Lladoc vs. Commissioner of Internal Revenue(CIR)

Facts:
M.B. Estate, Inc., of Bacolod City, Donated P10,000.00 in cash to Fr. Crispin Ruiz
for the construction of a new Catholic Church in the locality of Victorias, Negros
Occidental. On March 3, 1958, M.B. Estate, Inc., filed the donors gift tax return and
on April 29, 1960, respondent CIR issued an assessment for the donees gift tax
against the current parish priest of Victorias, Negros Occidental, herein petitioner,
Fr. Casimiro Lladoc. The tax amounted to 1,370.00 including surcharges, interests
and the compromise for late filing of the return.
Petitioner protested and requested withdrawal but was denied by the CIR. Petitioner
appealed to the Court of Tax Appeals claiming that he should not be made liable for
the tax because he was not the parish priest then who accepted the donation.

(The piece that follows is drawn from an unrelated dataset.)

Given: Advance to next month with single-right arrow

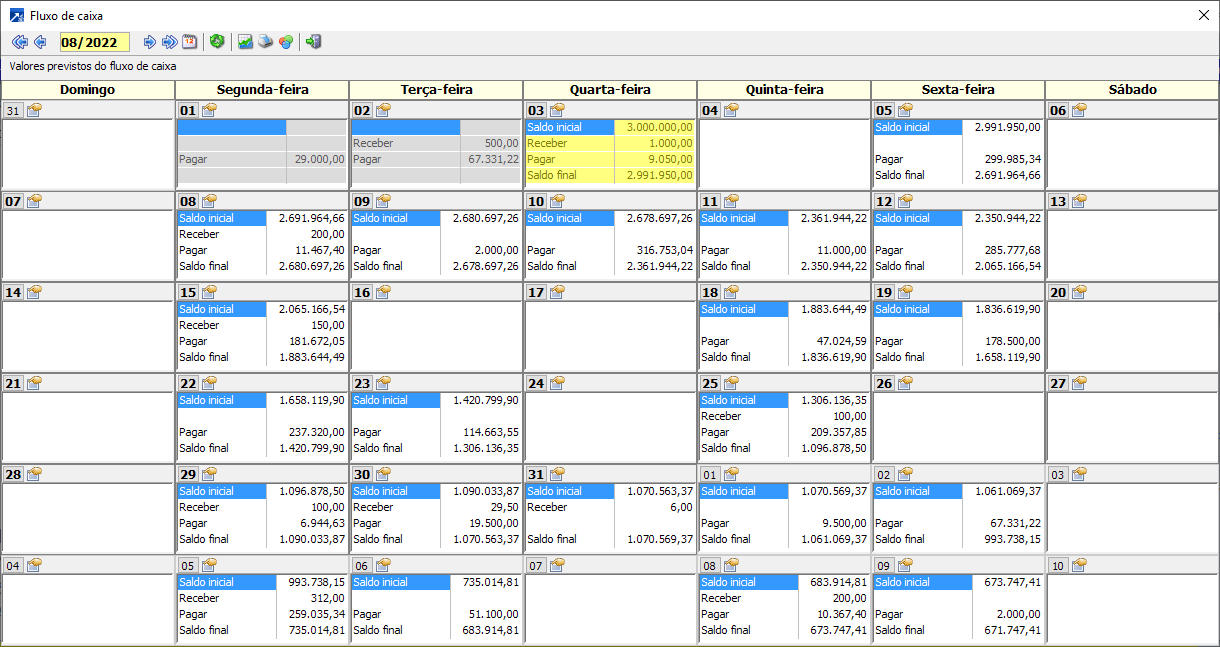Looking at the screenshot, I should (x=150, y=42).
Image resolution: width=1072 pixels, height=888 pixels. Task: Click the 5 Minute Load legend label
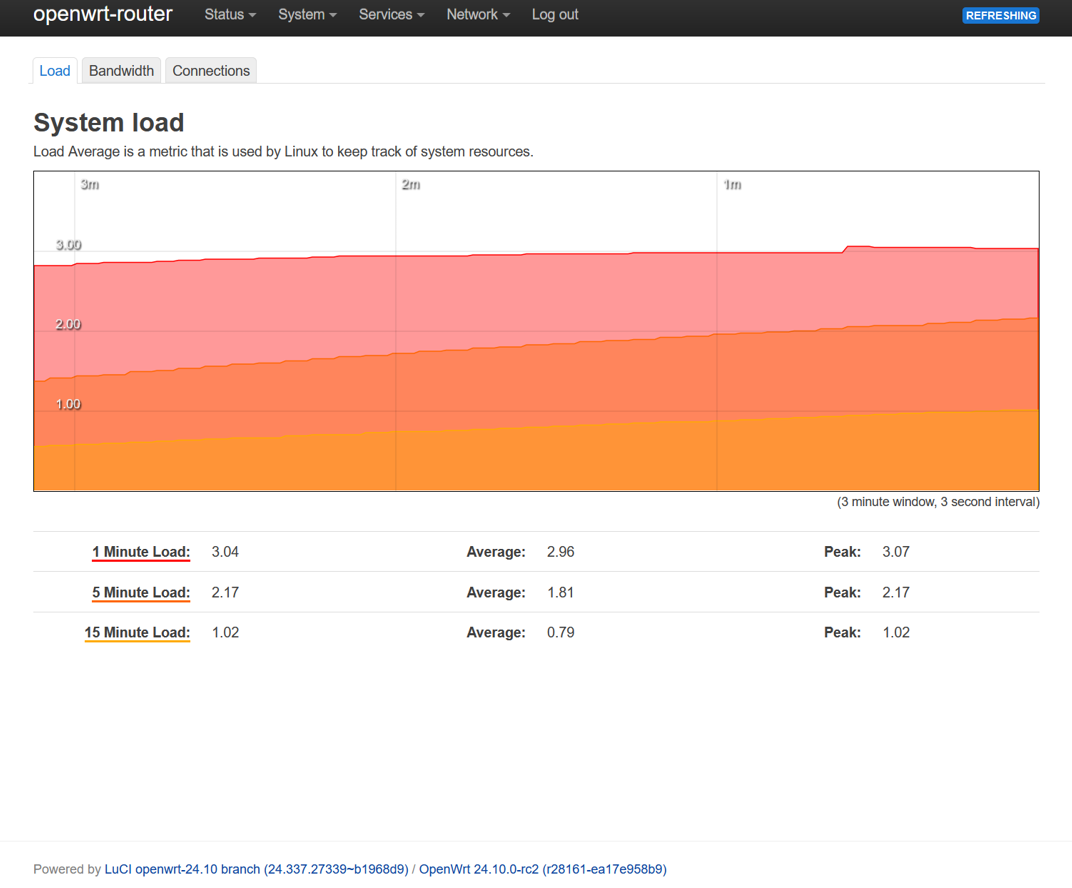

The
Court of Tax Appeals held that the decision of CIR except for the payment of the
compromise for the late filing of the return. It held that it is only property or real
estate taxes which are exempted not excise tax.

Issue:
Whether Lladoc should be exempted from paying taxes

Held:
No. The Supreme Court held that, Section 22 (3), Art. VI of the Constitution of the
Philippines, exempts from taxation cemeteries, churches and parsonages or convents,
appurtenant thereto, and all lands, buildings, and improvements used exclusively for
religious purposes. The exemption is only from the payment of taxes assessed on
such properties enumerated, as property taxes, as contra distinguish ed from excise
taxes. Gift taxes such as in the above mentioned case, are not exempted from tax.
Hence the Church is liable.
Note:
In the end, hindi si father Lladoc yung liable kung di yung Head ng diocese nila,
yung bishop, kaya church nilagay ko sa huli at hindi si Father Lladoc.